# new CC shampoo



## cindy6755 (Mar 20, 2005)

Has anyone had a chance to try the new Chris Christensen shampoo? Heres the linkNew Products


----------



## PreciousPrince (Feb 27, 2006)

I didn't know about that - looks good I might have to try! Thanks!


----------



## bellaratamaltese (May 24, 2006)

hmm, guess I'll order it and give it a try!


----------



## myfairlacy (Dec 28, 2007)

wow that sounds amazing! I know different products work for different dogs but if anyone uses this, please repost to this thread and let us know what you think! I always go to a big dog show in July where I get any CC products that I need...but who knows, I might have to just order early this year!


----------



## bellaratamaltese (May 24, 2006)

i just ordered it and will let you know!


----------



## myfairlacy (Dec 28, 2007)

bellaratamaltese said:


> i just ordered it and will let you know!

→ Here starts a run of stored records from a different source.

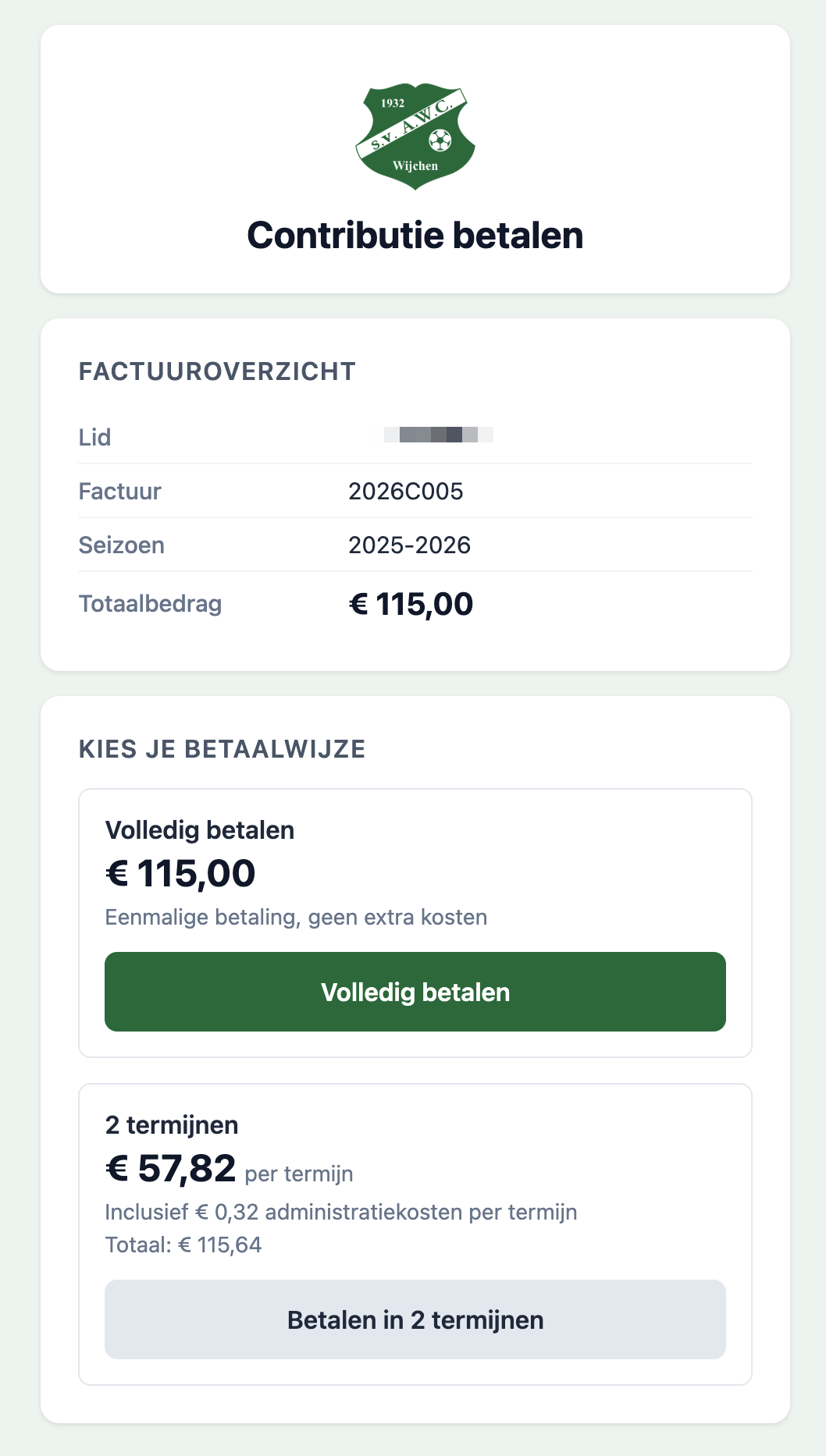This screenshot has height=1456, width=826.
Task: Click the Betalen in 2 termijnen button
Action: 414,1319
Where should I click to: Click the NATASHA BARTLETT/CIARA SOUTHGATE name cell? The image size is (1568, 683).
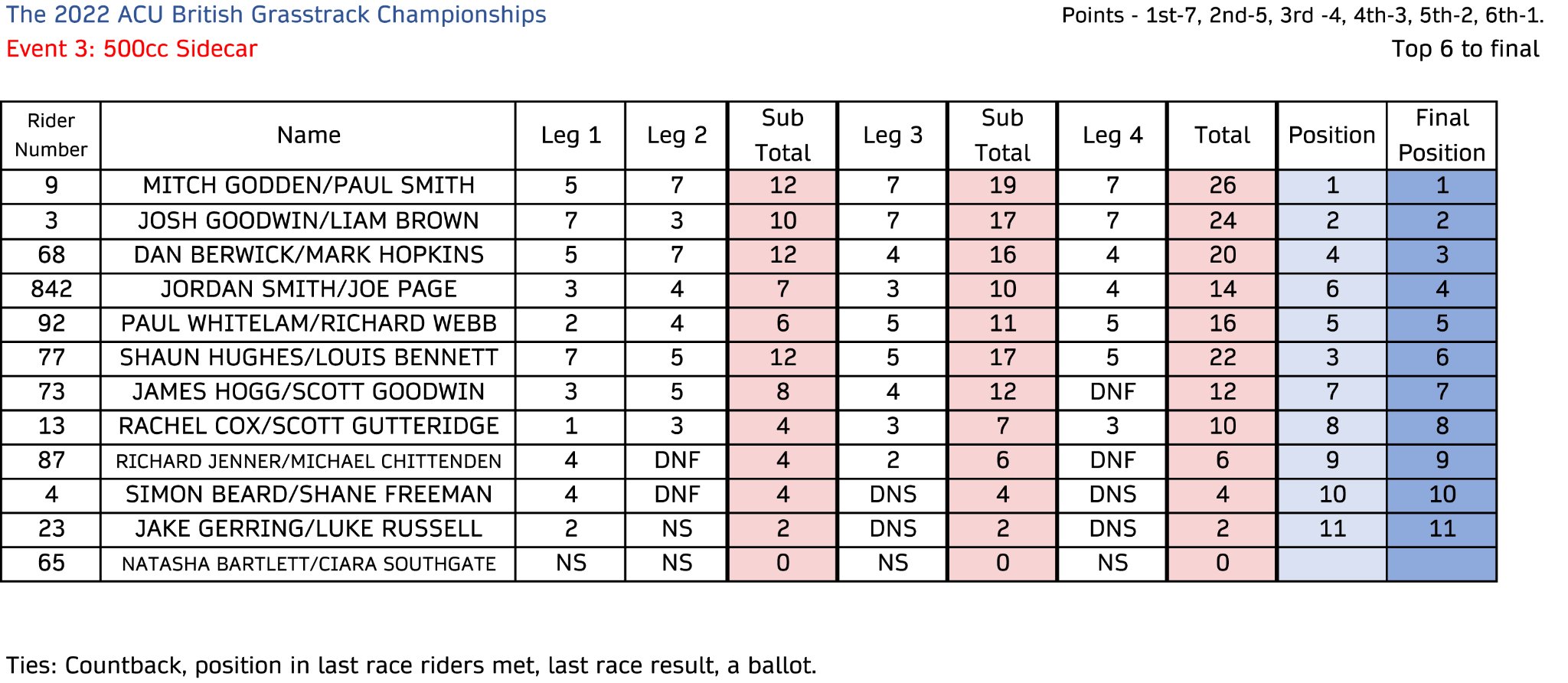(308, 564)
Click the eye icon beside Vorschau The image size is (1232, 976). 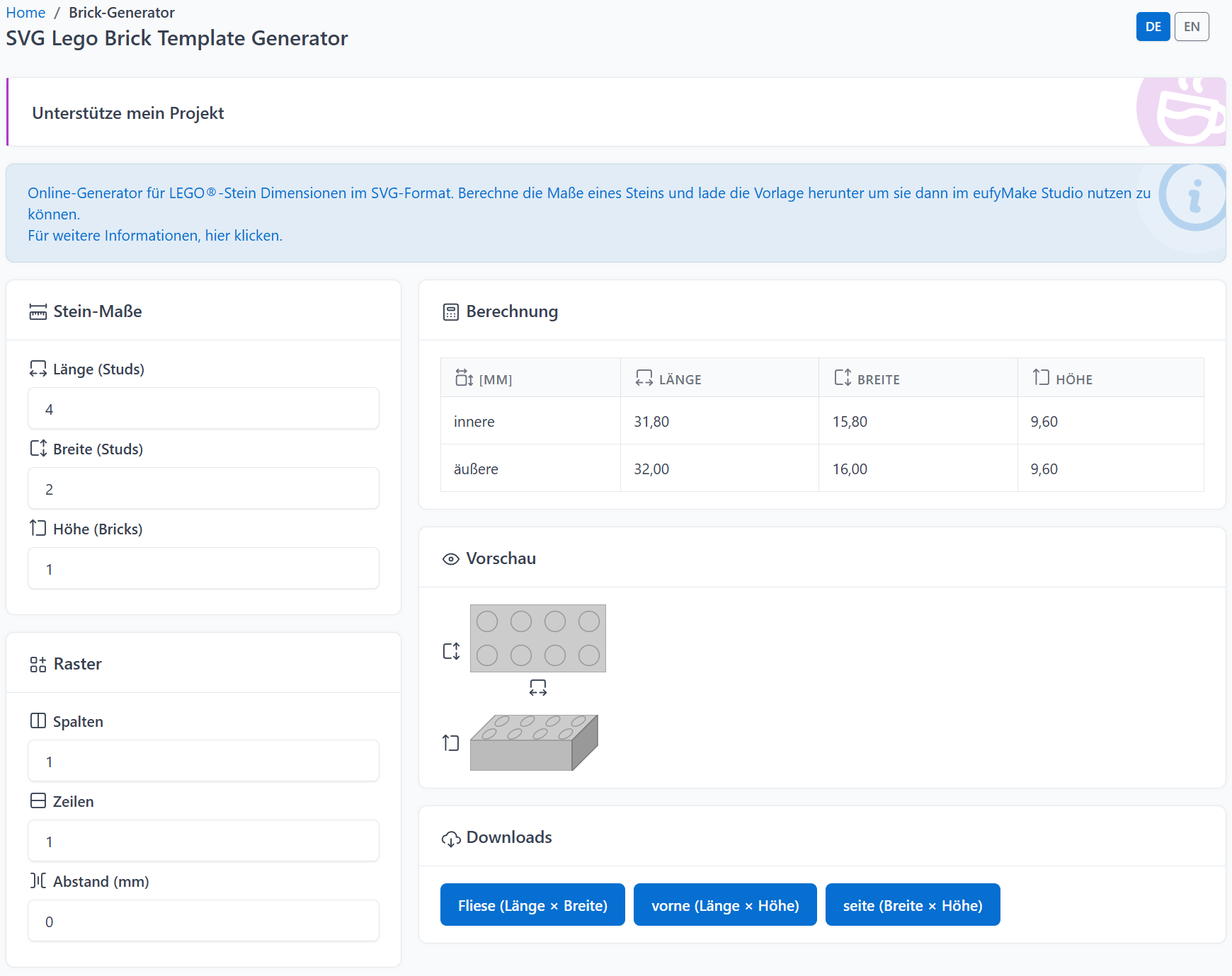click(451, 559)

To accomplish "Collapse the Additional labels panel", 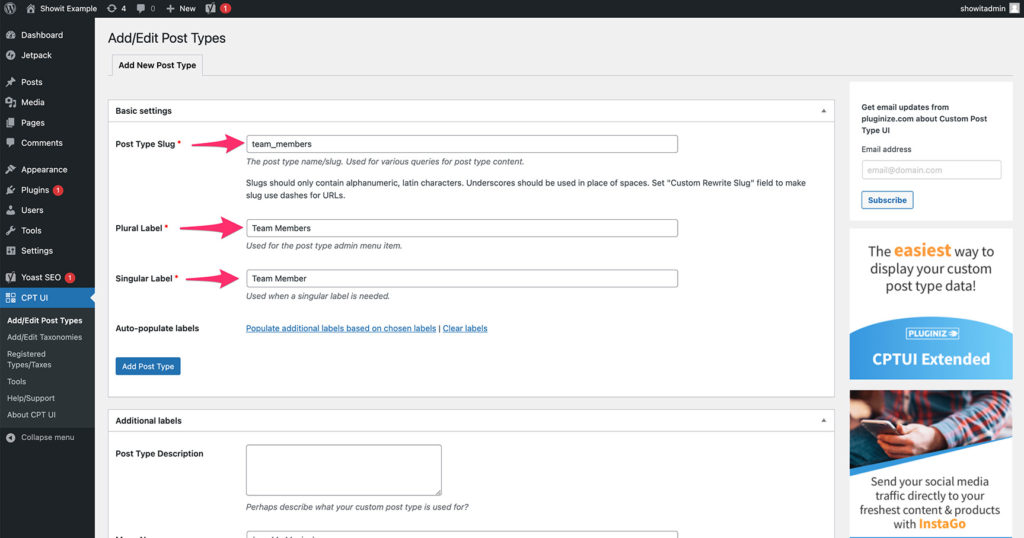I will click(x=823, y=421).
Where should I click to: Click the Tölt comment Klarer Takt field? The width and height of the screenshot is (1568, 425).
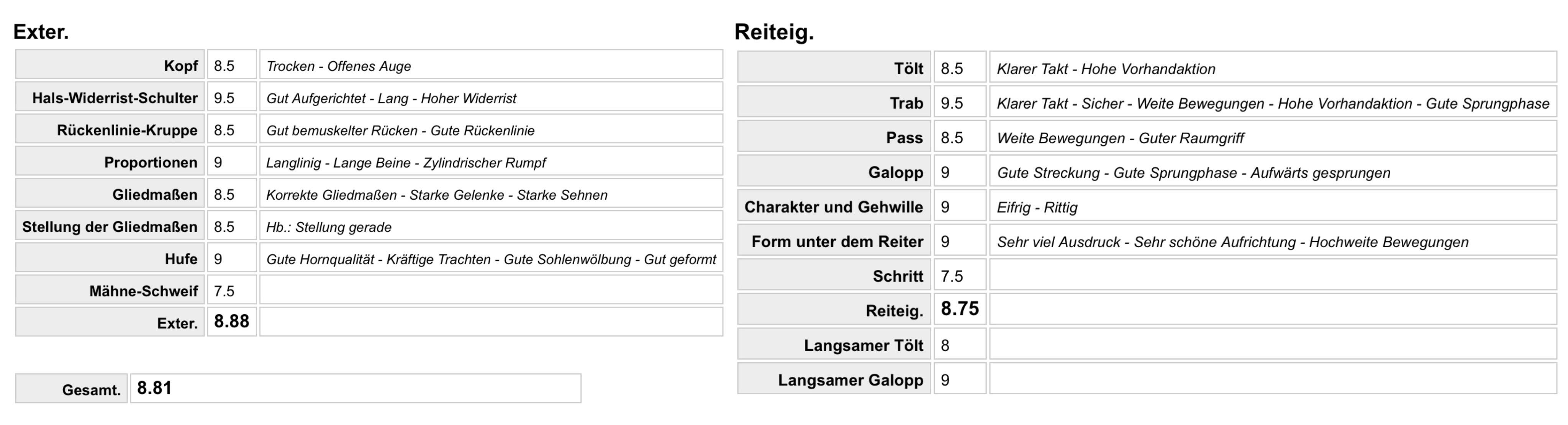[x=1273, y=67]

thanks! I'm going to email this to some of my yorkie friends to see if they know of anyone that has tried it yet too.


----------



## cindy6755 (Mar 20, 2005)

I just ordered the 10.00 kit and the wooden pin brush, a friend of mine that has a maltese and a yorkie really likes the wooden pin brush for mats


----------



## LJSquishy (Feb 27, 2008)

It sounds like a nice product for those that have Malts in coat.


----------



## monica.cb (Jul 16, 2009)

Wow! I´d love to try it. But we do not have it here in Czech. :angry: I hope I´ll find a nice eshop somewhere with nice shipping cost.


----------



## CloudClan (Jan 31, 2007)

LOL, good I am glad you are all trying it. I will wait for your results.  I am not rushing out and getting another thing like this after our Wampum fiasco, until I get a few trustworthy reports back.


----------



## Orla (Jul 5, 2009)

CloudClan said:


> LOL, good I am glad you are all trying it. I will wait for your results.  I am not rushing out and getting another thing like this after our Wampum fiasco, until I get a few trustworthy reports back.


hehe - me too!

what happened with the wampum? a few people have told me to try that on Milo.


----------



## CloudClan (Jan 31, 2007)

Well, I had to call poison control because he licked it and would not stop coughing and then whining. The doctor on the poison control hotline thought that he probably had a bit of a burning sensation from one of the ingredients and maybe the lathering agent had caused him an upset tummy. But in the end it was likely harmless. We could not find an ingredient list on the product though and both of us were guessing what might have been in there. 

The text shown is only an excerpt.